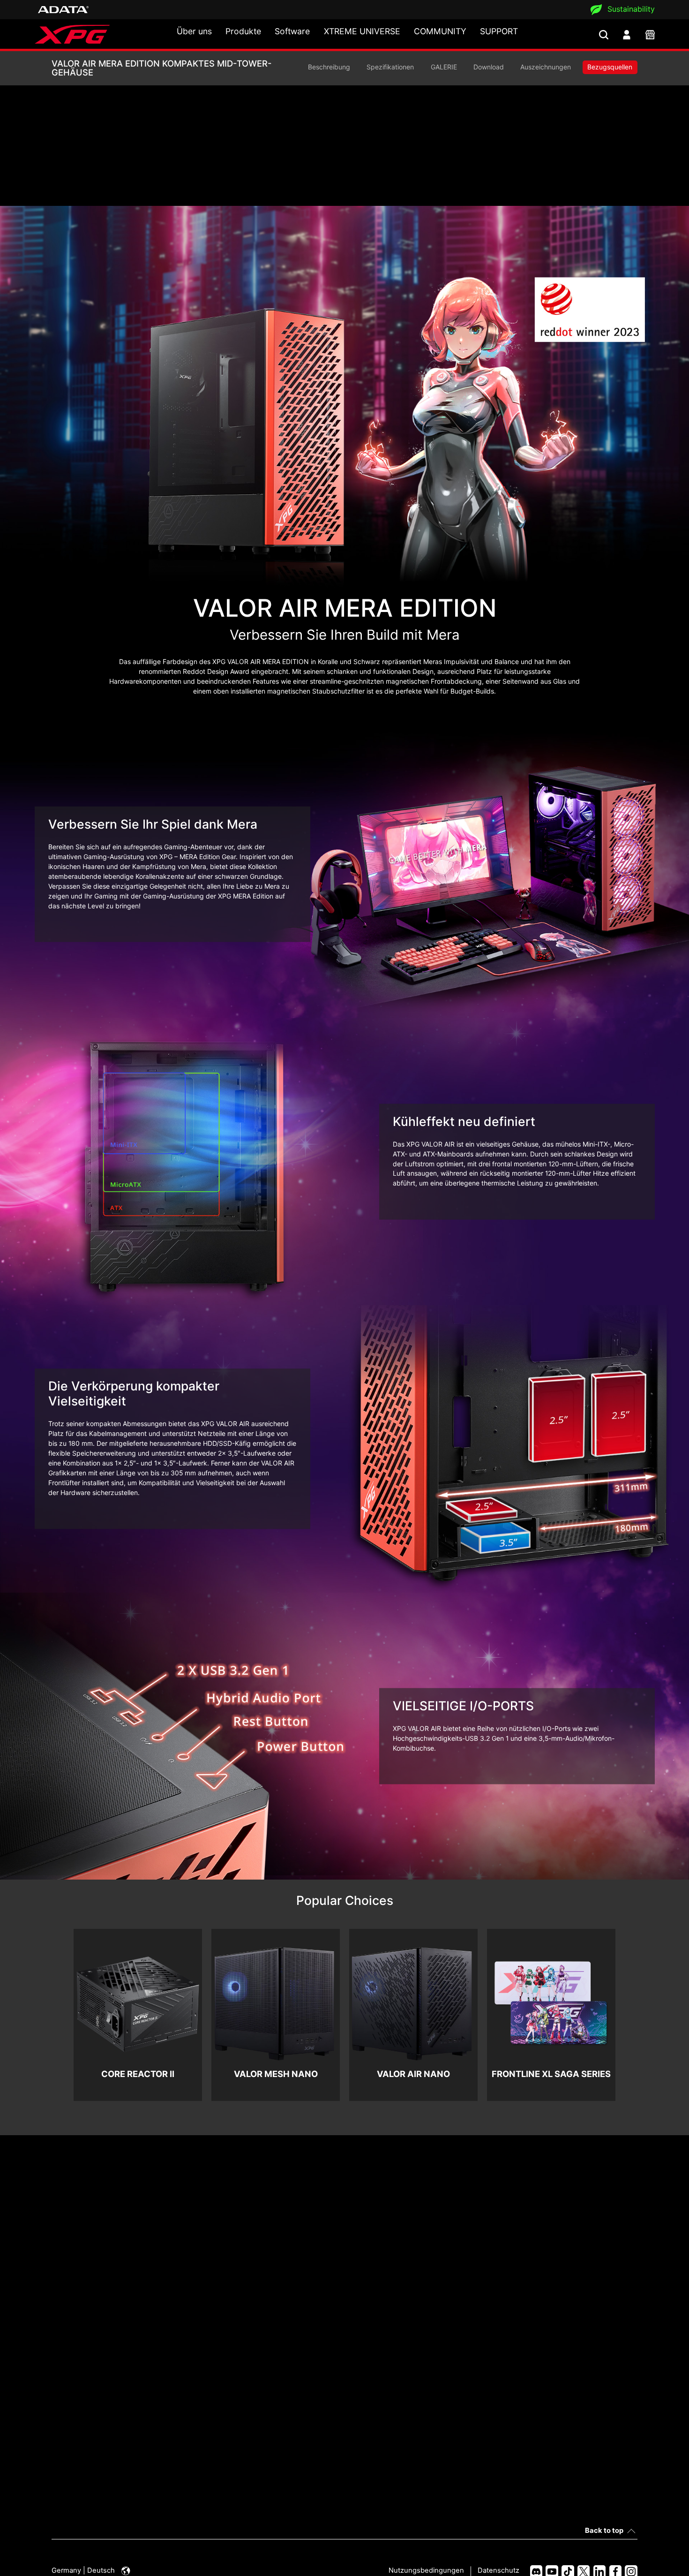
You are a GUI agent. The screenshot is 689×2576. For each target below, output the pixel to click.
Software (292, 31)
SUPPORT (499, 31)
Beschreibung (329, 67)
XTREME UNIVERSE (362, 31)
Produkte (243, 31)
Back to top (604, 2530)
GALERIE (444, 67)
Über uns (194, 31)
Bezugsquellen (609, 67)
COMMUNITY (440, 31)
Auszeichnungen (545, 67)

▶ **Prompt**: Leave the images aside and retype each line of the listing above exactly.

▶ **Output**:
You are a GUI agent. The screenshot is 689×2576. For each target below, output the pixel to click.
Software (292, 31)
SUPPORT (499, 31)
Beschreibung (329, 67)
XTREME UNIVERSE (362, 31)
Produkte (243, 31)
Back to top (604, 2530)
GALERIE (444, 67)
Über uns (194, 31)
Bezugsquellen (609, 67)
COMMUNITY (440, 31)
Auszeichnungen (545, 67)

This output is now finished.